Pipe Bomb Security Failure At Edmonton Airport Kept Quiet

Authorities did not release information about a potentially lethal security failure involving a pipebomb at Edmonton International Airport, CBC News has learned.

Sources have told CBC that Garda, the private company hired to conduct screening at the airport, specifically told its employees there was no pipebomb incident despite the fact an explosive device had been seized from a teenager several months before. Garda declined an interview request from CBC.

Garda is contracted by the Canadian Transport Security Authority (CATSA). Earlier this month, CATSA distributed a memo to employees saying that an explosive device had been seized and a person charged, but it did not specify at which airport the incident occurred.

“The incident highlights why your role in providing effective security screening is critical,” states the memo.

The RCMP also withheld information about the pipebomb incident.

The teenager, then 18-year-old Skylar Murphy of Spruce Grove, Alberta, was allowed to board the flight to Mexico on Sept. 20, 2013 with his family because the screening personnel did not recognize the pipebomb was an explosive device. It was not reported to the RCMP until Sept. 24th. Murphy was arrested by the RCMP when he returned from Mexico on Sept. 27th.

Murphy was charged with possession of an explosive substance. The RCMP issued a news release announcing the charge against Murphy on Oct. 1, 2013, but the three-sentence release made no reference to the fact that the charge related to the Edmonton International Airport, or that Murphy had carried a fully functioning pipebomb into the security screening area.

CBC News has also now learned that at least three Garda employees handled the pipebomb - a steel pipe with two caps on the end with a nearly three-metre long fuse wrapped around it - but none of them realized it was a pipebomb. A Garda supervisor was on site at the time.

Pipebomb posed danger

Sources have also told CBC the pipebomb posed a danger to anyone in close proximity. Despite this, it was deposited into a “forfeit” bin along with other seized items such as scissors and toothpaste. It was then moved to an office where it sat for four days before a CATSA official saw it and immediately notified the RCMP.

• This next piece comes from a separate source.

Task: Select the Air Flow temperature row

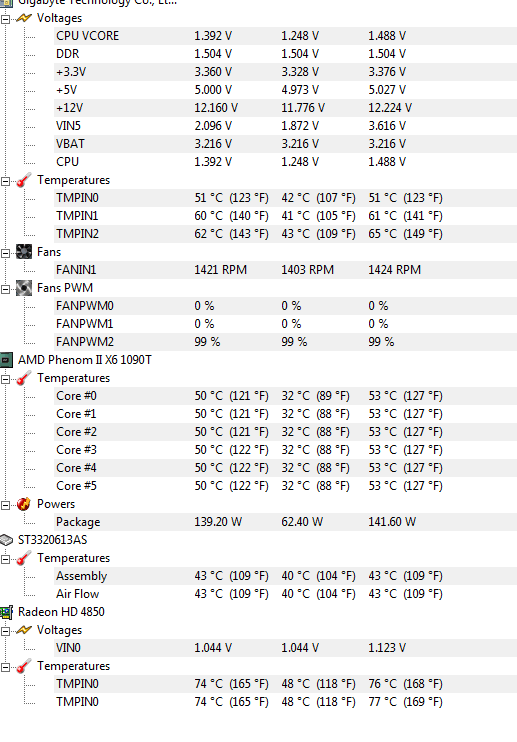Action: pos(285,594)
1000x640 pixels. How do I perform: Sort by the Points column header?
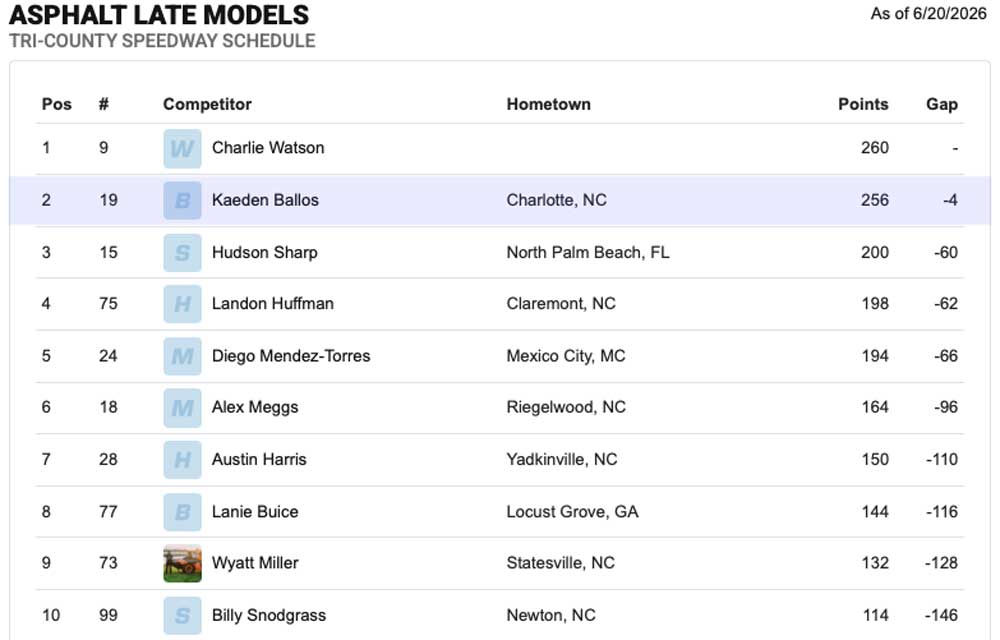863,104
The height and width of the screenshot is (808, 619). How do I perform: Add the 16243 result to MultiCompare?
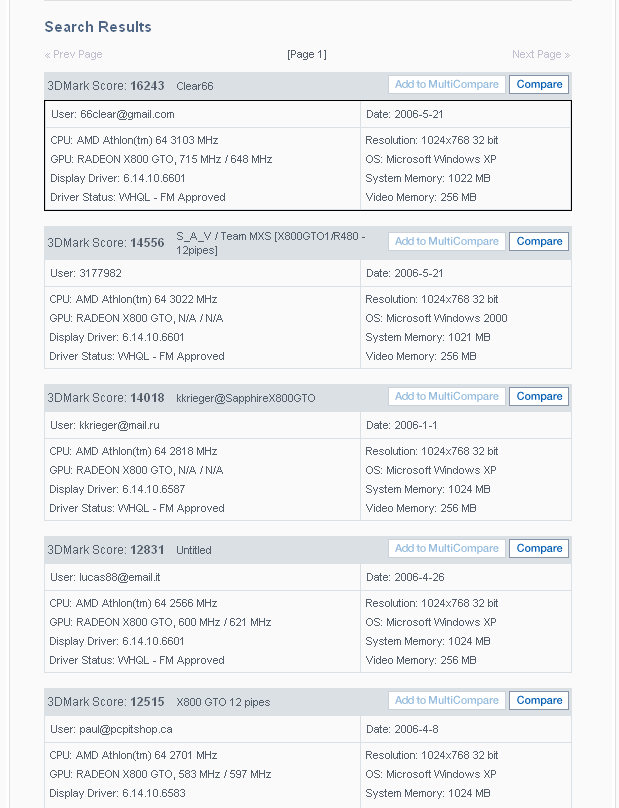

The pipebomb was first discovered in an X-ray machine. Sources say protocol was not followed when it was removed from the machine. Instead, an alarm button should have been immediately pressed, which would have brought an RCMP officer to the scanner.

One source with direct knowledge of the incident said that had the RCMP been notified, as prescribed by protocol, the device would have been left in the machine, the area would have immediately been evacuated, and a bomb squad would have been called in.

“A bomb is always unstable,” said the source, who spoke on condition of anonymity.”You don’t know when it is going to blow up. You don’t know what it is going to take to blow it up. It is very dangerous.”

The source also said Skylar Murphy should have been immediately arrested and any of his checked baggage should have been pulled from the flight.

Mathieu Laroque, a CATSA spokesman, told CBC News that security staff breached protocol when they did not push the alarm to notify the RCMP. He said staff should have recognized it was a potentially dangerous device, called in the RCMP and cordoned off the area.

Laroque also reiterated that several staff were disciplined, including suspensions.

Murphy pleaded guilty to possession of an explosive device in December and was given a one-year suspended sentence, $100 fine, and ordered to make a $500 donation to a burn unit.